Questions that seem simple on the surface—eligibility, claim status, prior authorization requirements—tend to have layered answers. Coverage depends on plan details. Claim status depends on where the claim sits in a multi-step process. Prior authorization rules can change based on subtle variations in the service being performed.
So the caller isn’t just retrieving information. They’re clarifying it, validating it, and trying to translate it into something actionable.
Sometimes that requires follow-up questions. Sometimes it requires being transferred to another department. Occasionally, it requires ending the call with partial information and planning a next step.
The conversation moves the process forward, but it doesn’t always complete it.

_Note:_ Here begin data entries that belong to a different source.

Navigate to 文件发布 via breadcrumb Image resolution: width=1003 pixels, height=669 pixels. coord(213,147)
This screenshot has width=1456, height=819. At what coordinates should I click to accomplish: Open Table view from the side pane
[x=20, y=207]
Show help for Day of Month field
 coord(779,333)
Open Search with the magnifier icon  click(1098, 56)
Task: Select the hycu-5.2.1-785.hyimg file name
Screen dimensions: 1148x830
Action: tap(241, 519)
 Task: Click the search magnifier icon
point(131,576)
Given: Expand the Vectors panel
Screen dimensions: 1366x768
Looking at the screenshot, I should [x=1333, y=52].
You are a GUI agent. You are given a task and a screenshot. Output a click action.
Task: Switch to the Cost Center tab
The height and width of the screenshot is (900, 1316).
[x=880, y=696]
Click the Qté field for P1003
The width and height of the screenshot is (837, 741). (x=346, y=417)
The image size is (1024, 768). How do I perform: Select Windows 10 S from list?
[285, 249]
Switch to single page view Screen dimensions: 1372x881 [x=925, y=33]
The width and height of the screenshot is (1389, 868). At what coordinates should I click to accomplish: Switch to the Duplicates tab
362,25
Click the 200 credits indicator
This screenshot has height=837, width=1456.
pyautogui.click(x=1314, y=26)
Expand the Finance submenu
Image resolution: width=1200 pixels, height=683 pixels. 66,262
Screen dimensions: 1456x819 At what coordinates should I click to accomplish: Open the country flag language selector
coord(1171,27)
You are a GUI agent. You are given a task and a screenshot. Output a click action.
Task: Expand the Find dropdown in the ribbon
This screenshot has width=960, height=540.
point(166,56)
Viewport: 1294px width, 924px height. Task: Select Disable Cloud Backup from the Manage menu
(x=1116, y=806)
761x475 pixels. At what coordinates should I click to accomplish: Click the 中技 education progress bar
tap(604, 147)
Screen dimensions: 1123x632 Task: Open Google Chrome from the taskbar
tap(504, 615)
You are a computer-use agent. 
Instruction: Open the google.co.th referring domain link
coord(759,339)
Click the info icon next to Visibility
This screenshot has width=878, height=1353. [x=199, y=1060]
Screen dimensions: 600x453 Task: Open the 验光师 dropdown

Documentation Extends the Timeline
Once the call ends, the work continues.
Information needs to be entered into systems in a way that other teams can understand and act on. That often means translating a conversation into structured fields and notes, capturing not just what was said but how it applies to a specific claim or visit.
This step takes time, and it requires precision.
A small omission—a missing detail about a deductible, an unclear note about prior authorization—can create confusion later. And because the original caller may not be the one dealing with the downstream issue, the documentation has to stand on its own.
So even after the call is technically over, the workflow isn’t.
One Call Often Creates the Next
In many cases, the outcome of a payor call isn’t resolution—it’s direction.
The caller learns that additional documentation is needed, that a claim is pending in a specific way, or that a different department needs to be contacted. Each of these outcomes leads to another step, and often another call.
This is how a single “quick call” turns into a chain.
Each link in that chain is logical. Each one is necessary. But taken together, they expand the original task far beyond what anyone expected when it was assigned.
The Accumulation Is Where the Cost Lives
Individually, a twenty-minute workflow doesn’t seem significant.
But across an organization, these workflows are happening constantly.
Hundreds of calls per day. Thousands per week. Each one carrying the same pattern: preparation, navigation, waiting, interpretation, documentation, and follow-up.
The time adds up. The variability adds up. And because the work is distributed across people and systems, the total cost is rarely captured in one place.
It shows up instead in staffing levels, backlog growth, and the general sense that the team is always catching up.
The Workflow Was Never Designed to Be Efficient
The underlying issue isn’t that staff are inefficient or that they’re taking longer than they should.
It’s that the workflow itself was never designed to be efficient from the provider’s perspective.
Payor systems are built around their own internal logic, priorities, and constraints. Providers adapt to those systems because they have to. Over time, those adaptations become standard practice.
But adaptation isn’t the same as optimization.
What feels like a slow process is often just the natural outcome of navigating multiple systems that weren’t built to align.
A Different Way to Think About “Quick”
When organizations start to look more closely at these workflows, the definition of “quick” begins to change.
It’s no longer about how fast a single call can be completed. It’s about how much of the surrounding work can be reduced, standardized, or handled more consistently.
At SuperDial, we see teams shifting their focus from individual calls to the workflows those calls represent. Instead of asking how to make each call faster, they’re asking how to reduce the number of steps, the amount of variability, and the need for repeated follow-up.
That shift doesn’t eliminate complexity on the payor side.
But it changes how that complexity is handled.
Closing Thought
A “quick call” to a payor is rarely just a call.
It’s a compressed version of a larger workflow—one that includes preparation, navigation, interpretation, and follow-up. The time it takes isn’t an anomaly. It’s a reflection of everything that’s happening beneath the surface.
Once you recognize that, the goal stops being speed.
It becomes clarity. Consistency. And, eventually, a different way of doing the work altogether.